Ensemble nous sommes tombés des nues à l’écoute de ces réflexions. Elles ont tout de suite renforcé notre besoin de « Faire Couple » devant les autres.
A ces questions sur une éventuelle infidélité notre solution fut de renvoyer la question : Pourquoi pensez-vous cela ? Et vous, vous ne vous faites pas confiance entre vous ?
[Bruno] Pour nous, il était clair que cette vie serait impossible si nous avions commencé à monter la garde. Au contraire, nous avions le désir sincère d’être à la hauteur de la confiance donnée par notre partenaire.De plus, nous ne voulions pas vivre cette séparation comme un abandon pour celui qui reste. Pour ce faire, nous avons mis en place des choses toutes simples :
- Mise en place régulière d’un dîner familial via internet, le décalage horaire y étant, il est vrai, favorable.
- Prendre le temps de nous raconter les moments importants qui ont eu lieu pendant l’absence. Pour que Bruno ne se sente pas exclu de la vie de famille et pour que Delphine et leurs enfants puissent toucher du doigt sa vie loin de la maison.
- Ouverture d’un groupe WhatsApp familial, qui est devenu un vrai outil de communication, sans devenir, heureusement, une boite fourre-tout. Après un démarrage balbutiant, nous nous sommes vite retreints, parents et enfants, à ne poster que des messages intéressants.
- Un impératif: continuer à prendre les décisions à deux, à être parents ensemble.
[Delphine] L’absence physique ne doit pas nous faire oublier de continuer à prendre des décisions à deux. Des situations qui nous semblent évidentes, à nous, adultes, doivent être explicitées aux enfants.Nous devions faire comprendre aux enfants que Bruno est là, même s’il n’est pas présent tous les soirs. Nous avons souhaité leur montrer que nous faisions toujours Couple, ne serait-ce que par des phrases simples, à suivre bien sûr par des actes. [Bruno] Cela n’a pas été évident au début mais, après quelques semaines, nous nous sommes rendu compte de l’importance de parler d’une même voix.Au lieu de dire aux enfants « écoute ta mère quand je ne suis pas là », j’ai systématiquement voulu mettre ma confiance en Delphine au centre des décisions. J’ai préféré leur dire « je fais confiance à ta mère quand je ne suis pas là. »

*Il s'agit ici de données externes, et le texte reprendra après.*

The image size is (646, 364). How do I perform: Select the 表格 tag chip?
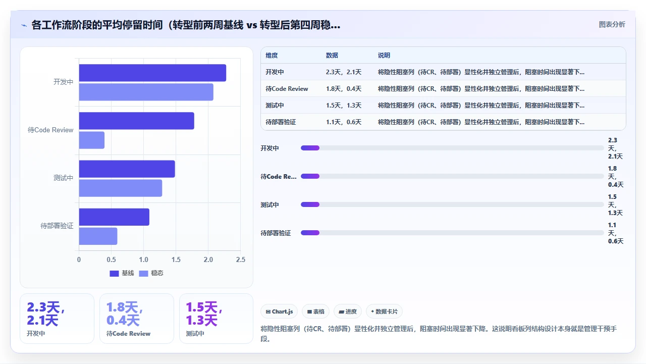pyautogui.click(x=315, y=311)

[Delphine] Moi aussi, j’ai souhaité que nos enfants comprennent que les décisions prises étaient celles de notre couple. « Même si ton père n‘est pas là, je peux compter sur lui. Il me téléphone tous les jours et si tu n’as pas le droit de rentrer plus tard cette décision nous l‘avons prise ensemble. » - Un enjeu prioritaire: donner de la Valeur à notre relation de couple.

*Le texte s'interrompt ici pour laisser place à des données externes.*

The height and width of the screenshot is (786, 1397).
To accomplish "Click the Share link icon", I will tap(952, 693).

Nous avons compris l’importance de prendre le temps, à chaque week-end de retour en France, de bien comprendre les attentes de chacun. Sans ce temps, nous ne pourrions que créer que de la frustration chez l’un et chez l’autre, faisant disparaître le désir de se retrouver.
La distance imposée nous a enfin demandé de la persévérance pour ne pas lâcher.

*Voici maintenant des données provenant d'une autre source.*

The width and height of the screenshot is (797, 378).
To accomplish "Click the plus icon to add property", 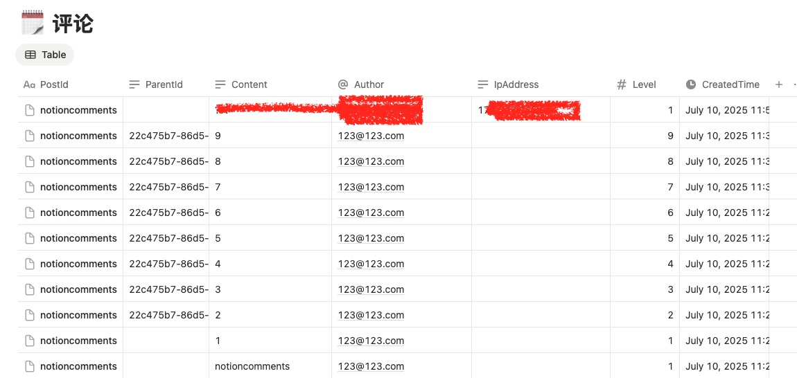I will tap(779, 84).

Notre conclusion sur le Célibat géographique.
Cette notion de célibat géographique ne nous plait pas car nous ne nous sentons en rien célibataire.
Pour nos enfants, la mise en place de nouveaux outils et modes d’échanges sont une des premières richesses de cette expérience.
Pour notre couple, ces deux années nous ont permis de renouveler notre mode de communication, de ne plus mettre au lendemain les discussions importantes et de mieux discerner notre projet de couple pour les années à venir.
En conclusion, nous ne savons pas comment nous aurions évolué sans cette séparation, sans doute de la même façon, mais peut-être pas au même rythme. En tout cas nous sommes ravis d’avoir pu mettre en place une communication ouverte et régulière qui nous a permis de renforcer notre couple.